WinWrap Basic (WWB) by Polar Engineering, Inc. is a third-party macro language based on Visual Basic used with programmes of various types which its vendor touts as an alternative to ActiveX (e.g. VBScript, JScript, PerlScript, Rexx-based WSH engines and others), Visual Basic for Applications, and VSTA for this purpose. The WWB software package is used in conjunction with Microsoft development tools including Visual Studio, Visual Studio.NET, and the ActiveX scripting engines. The default file extension for programmes written in this language is .  

WWB 10 has Windows Scripting Host functionality, i.e. it contains a scripting engine similar to the default and third-party language implementations for WSH.  This engine is able to access both the .NET framework and the Component Object Model.

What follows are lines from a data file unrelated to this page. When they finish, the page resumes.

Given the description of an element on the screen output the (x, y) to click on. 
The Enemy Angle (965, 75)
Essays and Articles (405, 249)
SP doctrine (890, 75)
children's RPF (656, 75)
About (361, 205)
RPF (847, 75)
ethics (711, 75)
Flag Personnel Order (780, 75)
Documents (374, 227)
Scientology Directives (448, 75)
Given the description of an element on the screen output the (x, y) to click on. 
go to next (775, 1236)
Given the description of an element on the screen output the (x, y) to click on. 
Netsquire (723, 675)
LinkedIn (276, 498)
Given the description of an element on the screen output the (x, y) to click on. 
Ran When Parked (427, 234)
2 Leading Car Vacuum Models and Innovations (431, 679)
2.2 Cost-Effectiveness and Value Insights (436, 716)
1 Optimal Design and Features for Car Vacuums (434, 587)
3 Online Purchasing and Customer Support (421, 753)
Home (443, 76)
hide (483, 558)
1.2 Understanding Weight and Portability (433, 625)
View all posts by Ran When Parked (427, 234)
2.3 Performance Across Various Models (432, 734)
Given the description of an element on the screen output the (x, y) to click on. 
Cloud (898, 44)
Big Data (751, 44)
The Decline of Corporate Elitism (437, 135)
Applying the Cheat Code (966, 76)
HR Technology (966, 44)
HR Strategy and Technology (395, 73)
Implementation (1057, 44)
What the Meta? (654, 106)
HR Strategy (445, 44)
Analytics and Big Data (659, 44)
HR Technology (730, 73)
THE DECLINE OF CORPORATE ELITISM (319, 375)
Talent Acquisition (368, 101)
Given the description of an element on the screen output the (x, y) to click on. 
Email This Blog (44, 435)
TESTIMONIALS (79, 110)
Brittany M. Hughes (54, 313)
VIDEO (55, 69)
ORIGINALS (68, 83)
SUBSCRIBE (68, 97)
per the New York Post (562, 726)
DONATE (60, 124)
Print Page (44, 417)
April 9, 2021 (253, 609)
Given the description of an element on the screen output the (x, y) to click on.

The current version, 10.01, is available for different combinations of OS and platform. At this time there are four types of WWB, those being WWB.NET for the .NET object model (used with Visual Studio.NET 2005 and 2008 and Vista), .WWB-COM for the COM object model (Visual Studio and Visual Studio.NET earlier versions), both of which are used with all Windows 32 and 64-bit operating systems from Windows 95 to Windows Vista; the other two packages are for Windows CE and PocketPC & Windows Mobile. Earlier versions of WWB ran under Windows 3.1 and ostensibly OS/2 Warp 3 as well.

WWB is integrated into many software packages including most categories of PC and server software (e.g. earlier versions of Host Explorer from Hummingbird Ltd., which now uses two proprietary scripting languages, Hummingbird QuickScript and Hummingbird Basic) as well as software used to run various types of equipment like mass spectrometers and other lab equipment.